Ripercorriamo qui sotto la loro vita con delle brevi schede. La seconda riugarda Leonilde (Nilde) Iotti, presidente della Camera dei deputati dal 1979 al 1992.
Nasce a Reggio Emilia il 10 aprile 1920. Nonostante le difficoltà economiche della famiglia, prosegue gli studi fino alla maturità e, grazie a una borsa di studio, si iscrive alla facoltà di lettere e filosofia dell’Università cattolica di Milano. Negli anni dell’università, abbandona la fede cattolica e aderisce al comunismo.
Dopo essersi laureata a pieni voti nel 1943, fa ritorno a Reggio Emilia, dove inizia a insegnare presso l’istituto tecnico industriale. Negli stessi anni prende parte alla Resistenza, impegnandosi nei Gruppi di difesa della donna e per l’assistenza ai combattenti della libertà. Dopo la Liberazione svolge attività sociali e assistenziali nelle file dell’Unione donne italiane (Udi) di Reggio Emilia, di cui divenne segretaria nell’autunno 1945.
Nel 1946 è eletta consigliere comunale a Reggio Emilia e deputata all’Assemblea costituente. Riconfermata deputata nel 1948, vi resterà ininterrottamente fino al 1999, anno della sua morte.

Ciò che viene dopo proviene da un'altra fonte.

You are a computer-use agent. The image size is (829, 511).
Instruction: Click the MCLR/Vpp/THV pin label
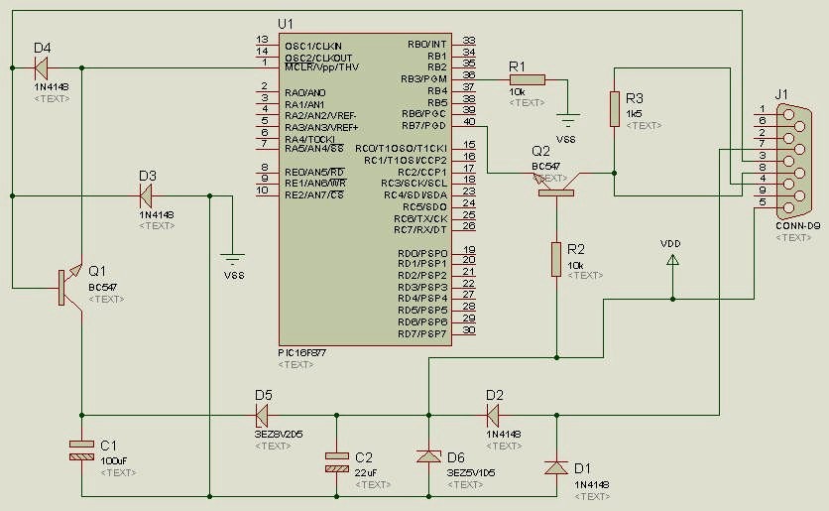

Nel 1946 inizia una relazione con Palmiro Togliatti, che durerà fino alla morte del segretario del Pci. Nel 1950, i due adottano Marisa Malagoli, sorella di un operaio ucciso dalla polizia a Modena.
Nel 1962 entra a far parte della direzione nazionale del partito.
La sua attività politica è contraddistinta da un grande impegno a favore dei diritti della donna. Già firmataria nel 1955 di una proposta di legge per l’istituzione di una pensione e di un’assicurazione volontaria in favore delle casalinghe, nel 1966 si batte perché il partito appoggi la causa dell’introduzione del divorzio.
Nel 1972 è eletta vice presidente della Camera. Sette anni dopo, nel 1979, ne diventa presidente; prima donna in Italia a ricoprire tale carica, la mantiene fino al 1992.
Negli ultimi anni di vita, le precarie condizioni di salute non le consentono di partecipare come avrebbe voluto all’attività parlamentare, fino a indurla a rassegnare le dimissioni il 18 novembre 1999. Poco dopo, il 4 dicembre, muore a Roma.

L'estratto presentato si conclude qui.